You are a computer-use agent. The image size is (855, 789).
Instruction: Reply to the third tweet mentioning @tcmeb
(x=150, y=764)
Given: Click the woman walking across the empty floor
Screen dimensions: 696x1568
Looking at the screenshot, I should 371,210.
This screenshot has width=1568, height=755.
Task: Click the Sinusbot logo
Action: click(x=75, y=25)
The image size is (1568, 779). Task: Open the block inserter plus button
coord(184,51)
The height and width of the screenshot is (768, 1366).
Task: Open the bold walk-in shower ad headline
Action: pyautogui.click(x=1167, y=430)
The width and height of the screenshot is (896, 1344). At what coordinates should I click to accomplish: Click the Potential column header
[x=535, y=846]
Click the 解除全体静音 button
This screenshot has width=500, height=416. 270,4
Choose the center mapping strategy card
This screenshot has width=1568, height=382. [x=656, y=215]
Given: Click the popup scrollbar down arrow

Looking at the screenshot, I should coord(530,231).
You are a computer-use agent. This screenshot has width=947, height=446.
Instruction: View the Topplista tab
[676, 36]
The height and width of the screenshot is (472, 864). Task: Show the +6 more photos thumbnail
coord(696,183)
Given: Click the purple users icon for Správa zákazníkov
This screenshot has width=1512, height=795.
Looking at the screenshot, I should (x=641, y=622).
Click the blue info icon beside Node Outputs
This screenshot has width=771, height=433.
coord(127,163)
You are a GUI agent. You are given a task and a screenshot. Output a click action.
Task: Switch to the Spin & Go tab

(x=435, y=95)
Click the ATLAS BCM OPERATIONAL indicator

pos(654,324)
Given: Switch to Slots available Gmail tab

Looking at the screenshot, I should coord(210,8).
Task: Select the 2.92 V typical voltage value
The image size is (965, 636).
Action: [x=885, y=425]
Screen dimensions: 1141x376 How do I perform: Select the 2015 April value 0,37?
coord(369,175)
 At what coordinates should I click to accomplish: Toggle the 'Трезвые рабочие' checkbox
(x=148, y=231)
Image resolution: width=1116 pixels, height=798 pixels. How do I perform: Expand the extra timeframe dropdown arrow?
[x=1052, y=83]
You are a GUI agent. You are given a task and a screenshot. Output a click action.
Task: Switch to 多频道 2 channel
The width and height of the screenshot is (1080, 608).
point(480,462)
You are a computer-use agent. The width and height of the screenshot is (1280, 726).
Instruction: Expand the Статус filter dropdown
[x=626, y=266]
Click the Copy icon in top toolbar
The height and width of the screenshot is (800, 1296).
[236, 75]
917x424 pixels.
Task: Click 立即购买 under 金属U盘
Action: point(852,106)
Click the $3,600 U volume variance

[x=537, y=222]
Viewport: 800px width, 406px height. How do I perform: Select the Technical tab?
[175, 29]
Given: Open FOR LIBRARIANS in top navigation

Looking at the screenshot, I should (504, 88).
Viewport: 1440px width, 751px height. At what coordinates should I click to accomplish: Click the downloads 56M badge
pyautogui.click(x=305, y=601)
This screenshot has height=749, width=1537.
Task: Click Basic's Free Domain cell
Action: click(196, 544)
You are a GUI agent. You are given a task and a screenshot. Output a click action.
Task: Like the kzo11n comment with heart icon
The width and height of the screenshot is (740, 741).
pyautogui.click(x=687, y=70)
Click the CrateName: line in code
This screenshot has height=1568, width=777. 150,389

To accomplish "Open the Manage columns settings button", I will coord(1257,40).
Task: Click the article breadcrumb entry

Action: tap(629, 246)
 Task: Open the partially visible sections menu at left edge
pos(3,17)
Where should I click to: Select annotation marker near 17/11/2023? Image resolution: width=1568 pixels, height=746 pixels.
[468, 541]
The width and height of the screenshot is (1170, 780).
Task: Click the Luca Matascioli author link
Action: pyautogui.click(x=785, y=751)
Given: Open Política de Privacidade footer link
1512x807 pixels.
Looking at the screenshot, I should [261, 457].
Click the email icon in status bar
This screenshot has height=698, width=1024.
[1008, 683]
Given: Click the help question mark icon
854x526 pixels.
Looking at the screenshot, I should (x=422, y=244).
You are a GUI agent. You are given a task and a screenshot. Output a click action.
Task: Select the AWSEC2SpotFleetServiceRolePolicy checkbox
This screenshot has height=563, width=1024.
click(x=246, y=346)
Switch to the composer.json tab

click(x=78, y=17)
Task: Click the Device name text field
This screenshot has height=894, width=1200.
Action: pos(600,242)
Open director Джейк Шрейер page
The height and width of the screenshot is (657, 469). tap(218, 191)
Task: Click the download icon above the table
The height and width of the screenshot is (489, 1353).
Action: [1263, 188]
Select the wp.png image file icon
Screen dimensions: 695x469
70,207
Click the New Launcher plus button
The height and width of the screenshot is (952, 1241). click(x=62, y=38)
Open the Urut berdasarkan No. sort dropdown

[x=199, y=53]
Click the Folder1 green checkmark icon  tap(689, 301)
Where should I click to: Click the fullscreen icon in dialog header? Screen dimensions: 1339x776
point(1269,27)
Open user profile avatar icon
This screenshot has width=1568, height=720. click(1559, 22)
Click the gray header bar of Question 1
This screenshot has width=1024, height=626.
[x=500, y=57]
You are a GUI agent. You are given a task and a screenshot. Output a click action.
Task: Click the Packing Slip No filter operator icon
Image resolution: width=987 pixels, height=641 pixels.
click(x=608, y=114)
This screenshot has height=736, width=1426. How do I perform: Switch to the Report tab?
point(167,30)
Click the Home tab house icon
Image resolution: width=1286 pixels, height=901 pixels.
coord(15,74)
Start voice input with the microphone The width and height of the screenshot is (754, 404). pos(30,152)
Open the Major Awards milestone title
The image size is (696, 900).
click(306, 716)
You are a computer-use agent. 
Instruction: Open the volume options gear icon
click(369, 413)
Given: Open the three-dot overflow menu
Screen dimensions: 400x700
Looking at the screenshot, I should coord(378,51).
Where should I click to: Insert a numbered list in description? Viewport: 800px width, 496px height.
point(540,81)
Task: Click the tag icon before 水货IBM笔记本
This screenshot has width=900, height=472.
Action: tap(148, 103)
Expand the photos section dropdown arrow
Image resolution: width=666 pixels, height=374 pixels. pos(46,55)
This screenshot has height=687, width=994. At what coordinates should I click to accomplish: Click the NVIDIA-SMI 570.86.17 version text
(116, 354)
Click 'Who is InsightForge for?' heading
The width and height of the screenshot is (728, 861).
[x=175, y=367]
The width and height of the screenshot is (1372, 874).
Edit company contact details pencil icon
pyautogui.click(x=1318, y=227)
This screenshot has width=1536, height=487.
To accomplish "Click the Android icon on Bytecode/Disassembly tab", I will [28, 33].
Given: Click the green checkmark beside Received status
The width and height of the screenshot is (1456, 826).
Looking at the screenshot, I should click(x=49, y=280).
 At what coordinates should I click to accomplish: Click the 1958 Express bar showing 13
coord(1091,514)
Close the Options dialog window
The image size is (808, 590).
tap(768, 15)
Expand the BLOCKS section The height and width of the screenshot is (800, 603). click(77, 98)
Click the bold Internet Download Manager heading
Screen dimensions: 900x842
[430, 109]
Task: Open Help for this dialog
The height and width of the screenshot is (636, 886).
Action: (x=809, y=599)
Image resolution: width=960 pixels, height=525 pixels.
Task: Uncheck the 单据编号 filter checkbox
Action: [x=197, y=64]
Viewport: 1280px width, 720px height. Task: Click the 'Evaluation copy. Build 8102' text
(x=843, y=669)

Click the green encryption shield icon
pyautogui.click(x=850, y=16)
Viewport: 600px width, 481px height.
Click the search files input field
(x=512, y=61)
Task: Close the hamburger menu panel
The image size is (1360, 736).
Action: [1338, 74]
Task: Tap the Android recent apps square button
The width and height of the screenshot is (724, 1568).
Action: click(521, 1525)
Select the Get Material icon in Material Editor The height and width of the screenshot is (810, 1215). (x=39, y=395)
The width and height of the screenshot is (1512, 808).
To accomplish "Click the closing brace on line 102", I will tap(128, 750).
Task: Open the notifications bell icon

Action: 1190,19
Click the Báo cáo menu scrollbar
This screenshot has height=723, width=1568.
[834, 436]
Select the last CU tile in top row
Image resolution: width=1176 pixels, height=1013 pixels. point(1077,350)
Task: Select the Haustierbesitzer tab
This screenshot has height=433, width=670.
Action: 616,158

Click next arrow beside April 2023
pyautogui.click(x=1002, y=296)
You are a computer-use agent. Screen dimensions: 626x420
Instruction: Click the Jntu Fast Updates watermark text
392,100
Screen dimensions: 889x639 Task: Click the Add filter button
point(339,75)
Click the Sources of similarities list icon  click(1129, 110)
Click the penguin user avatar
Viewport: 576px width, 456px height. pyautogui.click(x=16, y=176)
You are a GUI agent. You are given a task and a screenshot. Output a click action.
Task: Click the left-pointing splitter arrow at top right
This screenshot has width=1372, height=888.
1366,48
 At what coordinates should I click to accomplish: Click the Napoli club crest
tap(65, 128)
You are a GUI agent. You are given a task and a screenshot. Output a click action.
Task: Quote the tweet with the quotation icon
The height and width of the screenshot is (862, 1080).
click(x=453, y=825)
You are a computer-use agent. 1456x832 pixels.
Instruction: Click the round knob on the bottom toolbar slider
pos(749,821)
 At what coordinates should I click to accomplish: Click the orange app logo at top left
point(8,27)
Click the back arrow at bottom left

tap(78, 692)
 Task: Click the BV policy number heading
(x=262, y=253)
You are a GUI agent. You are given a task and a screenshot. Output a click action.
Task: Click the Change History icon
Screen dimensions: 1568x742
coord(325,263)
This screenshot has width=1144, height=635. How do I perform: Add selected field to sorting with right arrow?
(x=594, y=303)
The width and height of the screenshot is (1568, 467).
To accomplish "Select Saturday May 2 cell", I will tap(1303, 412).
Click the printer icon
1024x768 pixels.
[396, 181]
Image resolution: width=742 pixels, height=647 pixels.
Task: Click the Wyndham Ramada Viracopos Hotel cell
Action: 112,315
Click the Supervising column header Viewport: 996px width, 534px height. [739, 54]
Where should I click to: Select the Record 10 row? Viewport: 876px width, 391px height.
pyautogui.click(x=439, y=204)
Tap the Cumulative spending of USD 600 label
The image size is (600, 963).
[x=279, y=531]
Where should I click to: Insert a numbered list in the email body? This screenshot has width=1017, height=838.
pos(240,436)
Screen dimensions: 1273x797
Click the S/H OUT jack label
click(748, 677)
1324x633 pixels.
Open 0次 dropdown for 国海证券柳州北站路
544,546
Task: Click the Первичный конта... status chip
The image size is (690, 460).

## BRIEF:
Once you find the line containing "Given: Click the woman", stop: reproduce exactly that line and every line of the data before it, and nothing else.

## ANSWER TO THIS TASK:
You are a computer-use agent. The image size is (855, 789).
Instruction: Reply to the third tweet mentioning @tcmeb
(x=150, y=764)
Given: Click the woman walking across the empty floor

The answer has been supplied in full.